Rak is an AI-native studio. We build, evaluate, and iterate on products using synthetic simulation, local LLM infrastructure, and evidence at every step. No strategy decks. No opinions without data. Just work.
We run a local LLM farm on a single Mac Studio — 24 models, zero cloud cost, unlimited iteration. When we want to know if a landing page will convert, we don't A/B test it live. We simulate 20 personas against it in an hour and get the answer before a single real user sees it.
When we want to know which model to route a query to, we don't benchmark by feel. We run a six-dimensional eval suite across every model and build a router backed by the data. When we find a 5.8x throughput advantage hiding in a different backend, we measure it twice before we ship it.

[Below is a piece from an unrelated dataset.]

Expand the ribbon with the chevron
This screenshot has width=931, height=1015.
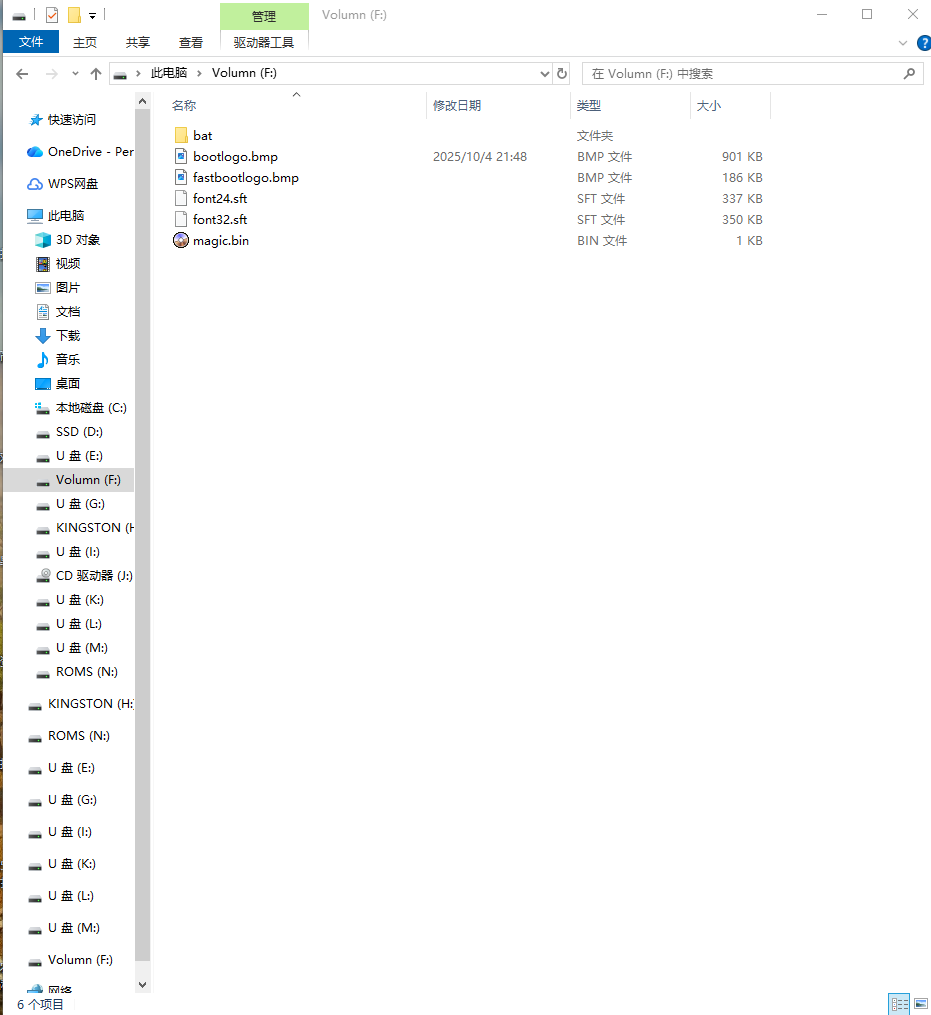(x=902, y=43)
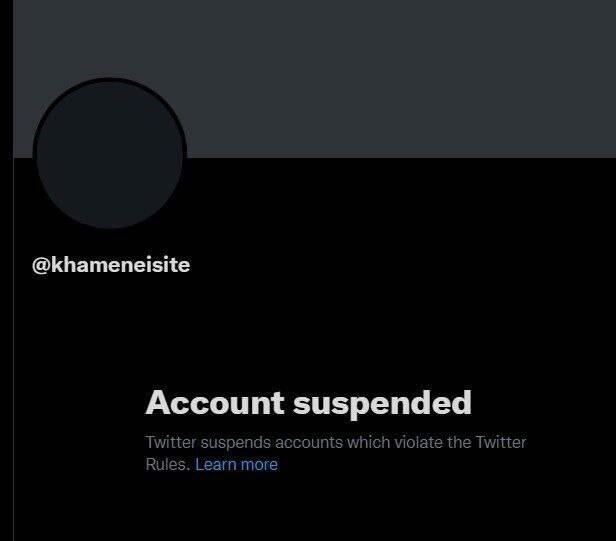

The method is simple: define the question, build the measurement, run it, read the answer, change something, repeat. The output is work that compounds — each run makes the next one better.
Rak is the working name for the AI studio built by Hiten Shah and an AI collaborator. Every piece of work documented here was built and shipped in real sessions — the case studies are the actual record of what happened, including the failures, the wrong answer keys, and the times the obvious fix made things worse.
The stack: Mac Studio, 256GB unified RAM, Ollama, MLX, Python. No cloud APIs required. All models run locally. All evals are checkpointed and resumable.
This site grows with the work. New case studies are added as new projects are completed. The methods improve with each run.